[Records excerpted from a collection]
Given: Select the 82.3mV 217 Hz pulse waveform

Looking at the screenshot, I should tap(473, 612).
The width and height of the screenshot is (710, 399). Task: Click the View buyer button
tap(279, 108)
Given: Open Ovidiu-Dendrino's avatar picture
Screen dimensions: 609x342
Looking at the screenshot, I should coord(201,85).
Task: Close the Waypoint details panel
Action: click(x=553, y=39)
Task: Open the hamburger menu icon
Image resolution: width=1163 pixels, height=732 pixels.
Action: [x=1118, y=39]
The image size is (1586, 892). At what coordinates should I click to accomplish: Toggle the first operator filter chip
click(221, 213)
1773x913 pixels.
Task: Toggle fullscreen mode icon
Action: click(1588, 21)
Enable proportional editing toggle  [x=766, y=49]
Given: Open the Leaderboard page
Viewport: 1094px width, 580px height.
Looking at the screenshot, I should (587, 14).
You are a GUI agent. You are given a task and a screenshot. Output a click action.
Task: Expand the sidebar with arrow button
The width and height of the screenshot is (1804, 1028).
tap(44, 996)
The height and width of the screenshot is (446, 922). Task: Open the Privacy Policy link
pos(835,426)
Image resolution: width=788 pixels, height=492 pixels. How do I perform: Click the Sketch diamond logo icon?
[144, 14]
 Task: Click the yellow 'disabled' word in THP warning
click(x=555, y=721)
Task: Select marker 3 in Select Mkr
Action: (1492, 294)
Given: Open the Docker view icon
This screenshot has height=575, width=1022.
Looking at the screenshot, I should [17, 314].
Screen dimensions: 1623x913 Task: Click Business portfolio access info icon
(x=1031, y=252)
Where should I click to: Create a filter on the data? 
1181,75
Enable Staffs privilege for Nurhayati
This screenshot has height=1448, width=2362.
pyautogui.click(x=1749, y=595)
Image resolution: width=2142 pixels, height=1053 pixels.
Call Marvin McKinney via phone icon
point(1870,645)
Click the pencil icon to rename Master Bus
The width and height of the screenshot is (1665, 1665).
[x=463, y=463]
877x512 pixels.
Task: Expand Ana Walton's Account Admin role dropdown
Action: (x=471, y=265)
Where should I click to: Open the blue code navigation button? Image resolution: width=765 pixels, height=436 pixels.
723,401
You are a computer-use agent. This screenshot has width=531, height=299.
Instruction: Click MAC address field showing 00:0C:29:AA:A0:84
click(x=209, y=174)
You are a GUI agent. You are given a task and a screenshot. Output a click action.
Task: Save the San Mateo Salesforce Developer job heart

◆ Exercise ◆
Output exactly the lines between the one containing "Image resolution: width=788" and the final line above, both inclusive.

◆ Result of the task ◆
Image resolution: width=788 pixels, height=492 pixels. How do I perform: Click the Sketch diamond logo icon?
[144, 14]
 Task: Click the yellow 'disabled' word in THP warning
click(x=555, y=721)
Task: Select marker 3 in Select Mkr
Action: (1492, 294)
Given: Open the Docker view icon
This screenshot has height=575, width=1022.
Looking at the screenshot, I should [17, 314].
Screen dimensions: 1623x913 Task: Click Business portfolio access info icon
(x=1031, y=252)
Where should I click to: Create a filter on the data? 
1181,75
Enable Staffs privilege for Nurhayati
This screenshot has height=1448, width=2362.
pyautogui.click(x=1749, y=595)
Image resolution: width=2142 pixels, height=1053 pixels.
Call Marvin McKinney via phone icon
point(1870,645)
Click the pencil icon to rename Master Bus
The width and height of the screenshot is (1665, 1665).
[x=463, y=463]
877x512 pixels.
Task: Expand Ana Walton's Account Admin role dropdown
Action: (x=471, y=265)
Where should I click to: Open the blue code navigation button? Image resolution: width=765 pixels, height=436 pixels.
723,401
You are a computer-use agent. This screenshot has width=531, height=299.
Instruction: Click MAC address field showing 00:0C:29:AA:A0:84
click(x=209, y=174)
You are a GUI agent. You are given a task and a screenshot. Output a click action.
Task: Save the San Mateo Salesforce Developer job heart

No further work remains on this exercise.